La emoción está en la madre, los amigos y compañeros de militancia de Mariano Ferreyra que testimonian regularmente a cámara, pero la repetición del acompañamiento musical, de la duración de cada uno de ellos, y del llanto final de casi todos, impiden que surja por sí misma. La estandarización del proceso termina distanciándonos porque después del segundo caso sabemos qué va a pasar y en qué orden, borrándose cualquier rastro de singularidad y sorpresa. Las reconstrucciones del asesinato tampoco instalan a Mariano Ferreyra como personaje y, salvo en el plano de la patota sindical avanzando hacia nosotros desde la profundidad del campo visual, son menos intensas que la mayoría de registros directos de hechos similares, tornándolas gratuitas o, al menos, fallidas. La estructura de la película articula estos dos bloques alrededor de un tercero pobremente ficcional, en el que Martín Caparrós interpreta a un periodista que debe cubrir el asesinato de Ferreyra para la revista en la que trabaja y de la que termina despedido por el personaje de Enrique Piñeiro (a quien nunca vemos y sólo escuchamos a través de un celular) debido a que las notas que escribe delatan la responsabilidad del gobierno nacional, que aporta pauta oficial al medio. Caparrós actúa mal, pero ni un actor profesional hubiera podido hacer algo con diálogos escritos pura y exclusivamente para transmitir información sin pretensión dramática ni complejidad psicológica alguna.

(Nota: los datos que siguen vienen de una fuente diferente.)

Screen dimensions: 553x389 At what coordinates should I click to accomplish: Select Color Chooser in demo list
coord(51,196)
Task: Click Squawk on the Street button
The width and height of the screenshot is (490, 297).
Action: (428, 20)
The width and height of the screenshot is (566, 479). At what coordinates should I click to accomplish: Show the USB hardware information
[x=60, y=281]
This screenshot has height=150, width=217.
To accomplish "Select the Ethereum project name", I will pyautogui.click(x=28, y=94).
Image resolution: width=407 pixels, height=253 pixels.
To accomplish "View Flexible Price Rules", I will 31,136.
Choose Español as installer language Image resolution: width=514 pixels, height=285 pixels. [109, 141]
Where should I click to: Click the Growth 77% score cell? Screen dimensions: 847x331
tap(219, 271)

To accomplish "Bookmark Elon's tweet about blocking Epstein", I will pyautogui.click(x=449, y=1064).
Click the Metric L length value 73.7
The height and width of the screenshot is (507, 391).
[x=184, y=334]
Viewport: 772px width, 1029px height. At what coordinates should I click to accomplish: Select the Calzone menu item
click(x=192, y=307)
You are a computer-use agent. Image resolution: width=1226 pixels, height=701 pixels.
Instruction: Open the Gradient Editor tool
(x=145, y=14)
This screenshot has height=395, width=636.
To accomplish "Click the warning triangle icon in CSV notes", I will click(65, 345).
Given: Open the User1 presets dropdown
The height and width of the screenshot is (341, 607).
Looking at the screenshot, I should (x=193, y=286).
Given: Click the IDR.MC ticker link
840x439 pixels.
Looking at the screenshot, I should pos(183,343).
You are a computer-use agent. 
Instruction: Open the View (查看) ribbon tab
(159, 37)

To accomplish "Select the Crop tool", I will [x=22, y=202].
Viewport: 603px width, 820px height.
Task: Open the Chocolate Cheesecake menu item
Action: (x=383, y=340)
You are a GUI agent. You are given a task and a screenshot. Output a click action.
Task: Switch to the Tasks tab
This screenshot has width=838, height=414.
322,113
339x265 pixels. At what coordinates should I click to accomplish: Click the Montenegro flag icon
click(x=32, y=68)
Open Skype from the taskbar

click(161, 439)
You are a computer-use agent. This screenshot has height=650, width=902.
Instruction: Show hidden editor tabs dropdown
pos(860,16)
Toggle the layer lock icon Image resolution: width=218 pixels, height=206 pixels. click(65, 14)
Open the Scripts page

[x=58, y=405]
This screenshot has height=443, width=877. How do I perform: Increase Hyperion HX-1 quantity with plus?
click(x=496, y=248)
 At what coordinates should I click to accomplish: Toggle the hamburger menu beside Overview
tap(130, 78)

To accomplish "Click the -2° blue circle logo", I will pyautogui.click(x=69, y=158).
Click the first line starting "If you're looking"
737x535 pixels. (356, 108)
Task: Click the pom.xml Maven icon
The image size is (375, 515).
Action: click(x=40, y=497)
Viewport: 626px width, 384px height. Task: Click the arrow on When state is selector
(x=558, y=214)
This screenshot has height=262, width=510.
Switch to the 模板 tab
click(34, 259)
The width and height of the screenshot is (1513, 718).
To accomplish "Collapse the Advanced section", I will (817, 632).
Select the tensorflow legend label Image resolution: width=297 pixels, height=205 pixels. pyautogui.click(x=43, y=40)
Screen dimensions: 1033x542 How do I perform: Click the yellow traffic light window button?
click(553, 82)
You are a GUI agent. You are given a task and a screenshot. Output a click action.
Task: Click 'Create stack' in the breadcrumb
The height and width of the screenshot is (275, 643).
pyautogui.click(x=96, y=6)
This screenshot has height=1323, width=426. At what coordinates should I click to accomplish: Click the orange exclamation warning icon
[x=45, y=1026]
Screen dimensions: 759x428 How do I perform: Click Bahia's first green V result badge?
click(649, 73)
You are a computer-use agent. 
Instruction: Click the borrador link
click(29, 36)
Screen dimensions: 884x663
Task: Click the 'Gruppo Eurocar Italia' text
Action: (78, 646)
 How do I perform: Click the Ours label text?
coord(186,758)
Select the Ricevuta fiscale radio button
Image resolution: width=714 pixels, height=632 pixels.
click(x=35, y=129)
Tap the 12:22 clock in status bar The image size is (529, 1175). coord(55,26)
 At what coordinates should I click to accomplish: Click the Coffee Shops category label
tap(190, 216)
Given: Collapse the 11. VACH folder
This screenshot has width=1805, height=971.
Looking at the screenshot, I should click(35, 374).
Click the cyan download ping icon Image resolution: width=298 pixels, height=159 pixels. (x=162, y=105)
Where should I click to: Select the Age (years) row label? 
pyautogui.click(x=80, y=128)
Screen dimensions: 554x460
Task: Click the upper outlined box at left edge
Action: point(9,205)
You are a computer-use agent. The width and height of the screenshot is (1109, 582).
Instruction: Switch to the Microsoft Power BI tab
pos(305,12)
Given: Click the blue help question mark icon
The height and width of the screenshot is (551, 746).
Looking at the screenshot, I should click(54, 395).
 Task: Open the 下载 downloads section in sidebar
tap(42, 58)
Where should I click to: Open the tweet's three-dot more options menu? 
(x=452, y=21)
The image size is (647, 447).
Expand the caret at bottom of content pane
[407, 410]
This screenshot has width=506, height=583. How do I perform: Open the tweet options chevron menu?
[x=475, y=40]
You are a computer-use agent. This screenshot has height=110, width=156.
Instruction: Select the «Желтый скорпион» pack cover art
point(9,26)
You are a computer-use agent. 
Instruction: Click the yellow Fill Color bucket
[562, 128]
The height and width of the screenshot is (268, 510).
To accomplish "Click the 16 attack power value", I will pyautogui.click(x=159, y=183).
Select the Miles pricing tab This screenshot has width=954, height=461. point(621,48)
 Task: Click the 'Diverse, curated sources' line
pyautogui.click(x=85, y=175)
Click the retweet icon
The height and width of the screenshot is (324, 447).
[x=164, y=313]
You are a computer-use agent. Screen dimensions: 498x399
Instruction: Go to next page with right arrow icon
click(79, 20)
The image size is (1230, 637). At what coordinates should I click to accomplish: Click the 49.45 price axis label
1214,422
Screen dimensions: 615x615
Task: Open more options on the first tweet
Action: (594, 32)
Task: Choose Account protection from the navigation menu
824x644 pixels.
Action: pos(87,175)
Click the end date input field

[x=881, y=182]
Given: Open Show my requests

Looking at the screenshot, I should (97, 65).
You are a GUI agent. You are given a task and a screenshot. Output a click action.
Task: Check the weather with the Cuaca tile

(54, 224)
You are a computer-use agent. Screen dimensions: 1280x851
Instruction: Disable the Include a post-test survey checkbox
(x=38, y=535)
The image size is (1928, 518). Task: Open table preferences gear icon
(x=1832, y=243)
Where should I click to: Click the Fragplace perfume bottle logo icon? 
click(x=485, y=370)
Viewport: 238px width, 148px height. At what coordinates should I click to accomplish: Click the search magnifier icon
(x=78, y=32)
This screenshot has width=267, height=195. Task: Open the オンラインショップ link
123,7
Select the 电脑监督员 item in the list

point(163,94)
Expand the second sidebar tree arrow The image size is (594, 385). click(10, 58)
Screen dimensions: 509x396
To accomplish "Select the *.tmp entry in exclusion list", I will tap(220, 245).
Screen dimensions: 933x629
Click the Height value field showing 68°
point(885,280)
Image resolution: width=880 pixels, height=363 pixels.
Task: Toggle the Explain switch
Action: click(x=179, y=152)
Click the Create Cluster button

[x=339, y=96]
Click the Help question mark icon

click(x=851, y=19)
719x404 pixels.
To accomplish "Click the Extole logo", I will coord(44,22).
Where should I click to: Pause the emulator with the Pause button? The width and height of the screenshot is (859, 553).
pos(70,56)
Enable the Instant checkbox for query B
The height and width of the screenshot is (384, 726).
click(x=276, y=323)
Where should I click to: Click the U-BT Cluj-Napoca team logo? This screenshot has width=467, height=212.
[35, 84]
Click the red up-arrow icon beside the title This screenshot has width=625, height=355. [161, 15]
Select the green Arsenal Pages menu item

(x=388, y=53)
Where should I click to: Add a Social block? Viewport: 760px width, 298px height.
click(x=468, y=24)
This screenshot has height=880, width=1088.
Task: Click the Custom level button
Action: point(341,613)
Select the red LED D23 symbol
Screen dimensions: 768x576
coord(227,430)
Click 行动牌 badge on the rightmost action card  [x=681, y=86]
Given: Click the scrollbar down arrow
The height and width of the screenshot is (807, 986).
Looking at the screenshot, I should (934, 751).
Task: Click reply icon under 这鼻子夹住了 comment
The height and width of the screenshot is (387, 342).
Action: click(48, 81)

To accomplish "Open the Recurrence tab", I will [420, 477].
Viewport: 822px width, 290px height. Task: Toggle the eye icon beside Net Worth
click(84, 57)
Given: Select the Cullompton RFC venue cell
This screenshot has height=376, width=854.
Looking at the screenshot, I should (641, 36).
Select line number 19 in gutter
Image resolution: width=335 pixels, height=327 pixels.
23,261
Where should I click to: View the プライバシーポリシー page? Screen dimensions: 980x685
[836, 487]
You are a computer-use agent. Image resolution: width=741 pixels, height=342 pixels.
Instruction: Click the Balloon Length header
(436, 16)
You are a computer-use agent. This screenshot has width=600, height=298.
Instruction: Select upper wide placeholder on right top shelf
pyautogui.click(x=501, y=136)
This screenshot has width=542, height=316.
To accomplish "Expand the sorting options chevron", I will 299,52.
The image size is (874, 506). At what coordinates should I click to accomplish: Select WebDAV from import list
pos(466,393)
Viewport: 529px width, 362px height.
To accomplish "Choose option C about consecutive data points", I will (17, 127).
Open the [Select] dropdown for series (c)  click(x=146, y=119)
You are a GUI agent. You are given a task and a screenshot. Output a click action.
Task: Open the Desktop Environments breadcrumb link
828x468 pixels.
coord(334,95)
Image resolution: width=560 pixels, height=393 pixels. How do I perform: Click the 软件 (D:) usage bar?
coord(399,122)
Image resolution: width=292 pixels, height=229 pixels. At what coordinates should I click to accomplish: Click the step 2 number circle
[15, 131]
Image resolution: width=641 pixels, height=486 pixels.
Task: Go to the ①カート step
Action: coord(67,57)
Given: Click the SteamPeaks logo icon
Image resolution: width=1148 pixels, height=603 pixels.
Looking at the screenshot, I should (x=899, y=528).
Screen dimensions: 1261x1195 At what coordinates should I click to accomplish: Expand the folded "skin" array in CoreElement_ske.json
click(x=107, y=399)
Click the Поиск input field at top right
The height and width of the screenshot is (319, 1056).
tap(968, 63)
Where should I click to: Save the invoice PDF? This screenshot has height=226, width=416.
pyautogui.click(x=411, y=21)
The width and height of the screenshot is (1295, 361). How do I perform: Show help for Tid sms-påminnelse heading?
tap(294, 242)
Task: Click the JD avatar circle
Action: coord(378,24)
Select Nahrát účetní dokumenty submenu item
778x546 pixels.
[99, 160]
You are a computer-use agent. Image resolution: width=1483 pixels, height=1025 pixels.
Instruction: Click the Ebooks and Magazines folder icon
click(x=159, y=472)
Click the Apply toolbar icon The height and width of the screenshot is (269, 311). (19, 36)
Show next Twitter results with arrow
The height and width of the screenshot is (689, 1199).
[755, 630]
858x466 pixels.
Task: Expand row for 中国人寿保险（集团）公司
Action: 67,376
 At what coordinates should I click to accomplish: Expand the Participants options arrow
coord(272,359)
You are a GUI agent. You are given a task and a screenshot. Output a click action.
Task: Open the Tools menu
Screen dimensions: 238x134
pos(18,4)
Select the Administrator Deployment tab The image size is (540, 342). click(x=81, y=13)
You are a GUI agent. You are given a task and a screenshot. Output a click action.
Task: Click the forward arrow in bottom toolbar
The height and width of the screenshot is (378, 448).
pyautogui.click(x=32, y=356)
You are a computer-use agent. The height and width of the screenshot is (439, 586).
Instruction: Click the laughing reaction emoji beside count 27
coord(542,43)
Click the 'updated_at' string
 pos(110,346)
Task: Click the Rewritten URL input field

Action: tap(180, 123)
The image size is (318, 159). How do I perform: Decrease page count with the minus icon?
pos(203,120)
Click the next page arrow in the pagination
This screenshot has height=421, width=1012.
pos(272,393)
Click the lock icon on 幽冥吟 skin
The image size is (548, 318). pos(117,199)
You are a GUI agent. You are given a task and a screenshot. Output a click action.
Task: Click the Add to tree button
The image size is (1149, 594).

Quizá el más claro ejemplo del esquematismo general de la propuesta y de sus indeseados efectos sea un personaje que tiene apenas tres o cuatro apariciones. Mientras el periodista, cuya configuración coquetea infructuosamente con el aura mítica del investigador del cine negro, escribe a deshoras su artículo en la redacción de la revista, un empleado de limpieza da vueltas alrededor. El actor que lo interpreta pronuncia sus parlamentos exagerando el acento de alguien que vino del interior del país o del extranjero, y acaba sentado frente a la computadora del periodista leyendo dificultosamente su nota. Una de sus primeras apariciones sucede poco después de la clara descripción dada por un testigo del funcionamiento de la red de corrupción sindical ferroviaria y transmite desconfianza o hasta una sensación de peligro, pero el personaje está lejos de representar amenaza alguna para el personaje y mucho menos para los espectadores, sino más bien ese bienestar jerárquico y esa tranquilidad de conciencia que genera el paternalismo en quien lo ejerce, aunque más no sea circunstancial e inconscientemente. Cerca del final, un primer plano de Lucía Romano, última pareja de Mariano Ferreyra, la muestra llorando en la ficción mientras escuchamos a Caparrós leyendo la hoja de papel que ella sostiene frente a sus ojos en la que el periodista escribió un texto sobre la truncada vida del militante.